The findings from this study were published recently in Genes & Development through an article entitled “miR-182 integrates apoptosis, growth, and differentiation programs in glioblastoma.”
The traditional standard of care for GBM has been targeted radiation and chemotherapeutic drugs, which are designed to damage DNA in rapidly dividing cancer cells, preventing them from further proliferation. The current study looks to deliver a microRNA molecule to target genes that are overexpressing proteins thought to play a major role in tumor progression.
“Our study identified miR-182 as a glioblastoma tumor suppressor that reduces the expression of several oncogenes that promote cancer development,” said Alexander Stegh, Ph.D., assistant professor of neurology at Northwestern University Feinberg School of Medicine and senior author on the current study.
Dr. Stegh and his team developed a nanostructure delivery vehicle, called spherical nucleic acids (SNAs), that could traverse the blood-brain barrier to deliver the miR-182 microRNA molecule to the tumor cells. Once miR-182 gained access to the cell it was able to downregulate several oncogenes involved in tumor development.
“We demonstrate a more specific, more personalized approach to therapy,” stated Dr. Stegh. “SNAs are a very promising platform to silence the particular genes that drive or contribute to cancer progression in individual patients.”
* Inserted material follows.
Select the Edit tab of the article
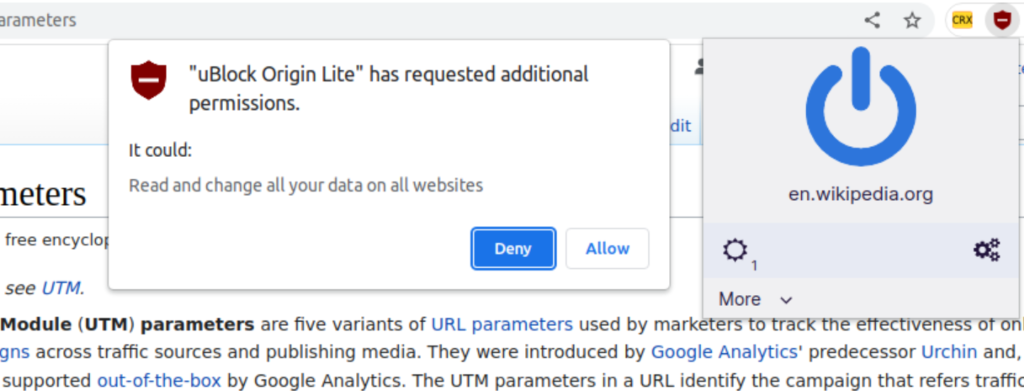Image resolution: width=1024 pixels, height=391 pixels. [x=680, y=125]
After looking at large amounts of genomic data, Dr. Stegh and his team noticed that GBM patients with higher levels of miR-182 had increased survival rates. In the laboratory, investigators found that miR-182 suppressed the Bcl2L12 gene, which has been shown to prevent apoptosis of cancer cells in response to treatment from chemo- and radiation therapy. Moreover, miR-182 was able to block two other oncogenes shown to have a role in GBM, c-Met, and HIF2A.
Since targeting the microRNA molecule to the proper cells is critical, the creation of the SNAs as a delivery vehicle is no less of an important discovery than the antitumor activity Dr. Stegh and his colleagues observed for miR-182. SNAs are composed of multiple strands DNA and RNA of densely arranged around a nanoparticle core that were easily able to cross the blood-brain barrier
“We designed a novel delivery method for miR-182 using SNAs,” explained Dr. Stegh. “Small gold nanoparticles are conjugated with miR-182 sequences. They cross the blood-brain/blood-tumor barrier, and accumulate within brain tumor sites, where they target oncogenes, regulate cell growth and differentiation, reduce tumor burden, and prolong survival in our mouse models.”
The Northwestern researchers are optimistic that their novel approach will lead to better outcomes for patients suffering from GBM, but they concede that additional studies will be needed to further test the efficacy and safety of miR-182 and SNAs.
“Our approach to gene silencing has not been demonstrated before in such a powerful way for the treatment of brain cancers,” concluded Dr. Stegh.”These particles, microRNA based SNAs, could also potentially be used for gene silencing in other cancers and diseases of genetic origin.”